Re: Another Mysql insert fiasco!

Posted: Fri May 06, 2011 6:23 am
by mikosiko
I don't see any INSERT in that code.... only UPDATES

Re: Another Mysql insert fiasco!

Posted: Fri May 06, 2011 10:25 am
by cap2cap10
Yes, It is an update script. The original fields were already created. This script allows the user to change their information.

Batoe

Re: Another Mysql insert fiasco!

Posted: Fri May 06, 2011 11:16 am
by mikosiko
so the post should be titled "Another Mysql UPDATE fiasco" :mrgreen:
"tried to implement this into another part of my code to insert form data into the DB. I am not getting an error, but nothing is being added to the DB?"
... don't follow... you want to insert or update?

anyways... just debug your code to see if the query that you are sending to the DB is what you'r expecting ... simple way:

Code: Select all

$query = "<move here your complete UPDATE sentence>"; 
// also with the proper adjustments you could move all the mysql_real_escape out of the query for a cleaner code

echo $query;   // check if your query string is what it should be.

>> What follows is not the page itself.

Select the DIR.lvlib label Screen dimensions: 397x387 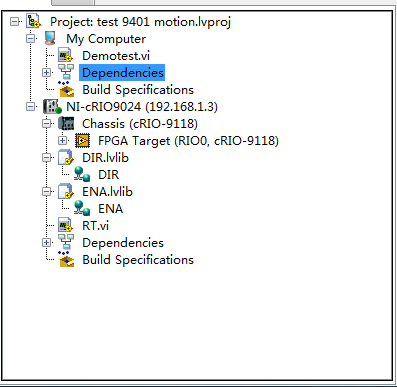[105, 158]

//mysql_query($query) or die(mysql_error());  // comment this line while you test the $query
and BTW... and UPDATE syntactically correct but with the wrong WHERE conditions is going to be executed silently with no errors returned.

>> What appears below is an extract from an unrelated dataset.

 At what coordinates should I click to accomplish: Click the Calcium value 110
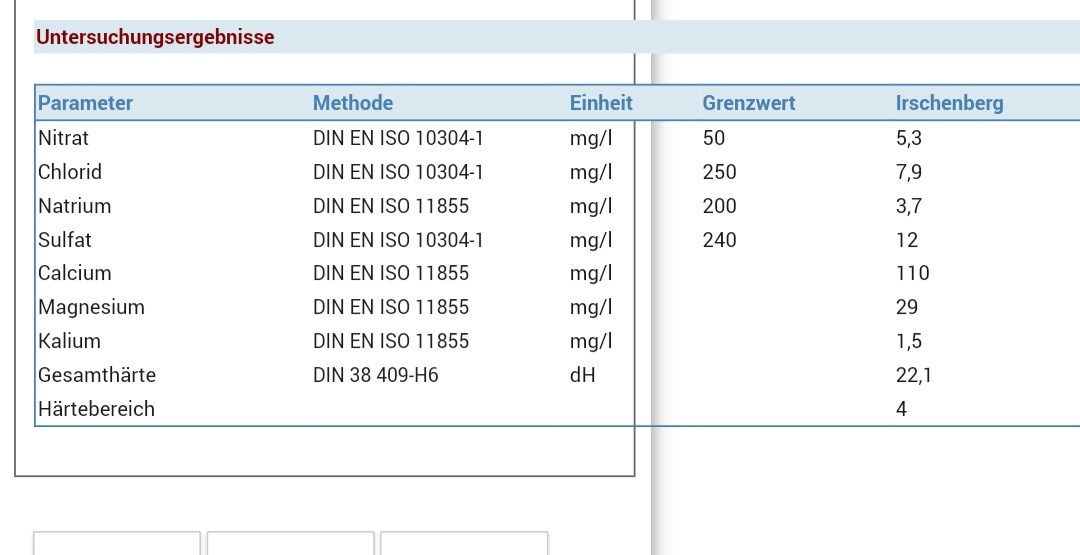912,273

Re: Another Mysql insert fiasco!

Posted: Fri May 06, 2011 1:34 pm
by cap2cap10
Thanks! I know semantics counts in coding I will try it out or reprogram using For each statement.

Batoe

Re: Another Mysql insert fiasco!

Posted: Fri May 06, 2011 1:57 pm
by McInfo
Sequential field names like {boss_1, boss_2, ...} are a symptom of poor database design. Tables should expand by adding records, not fields. If you find that the table is growing wider instead of taller, consider how you can redistribute the data to a new table. In this case, the "job" and "school" entities belong in their own tables.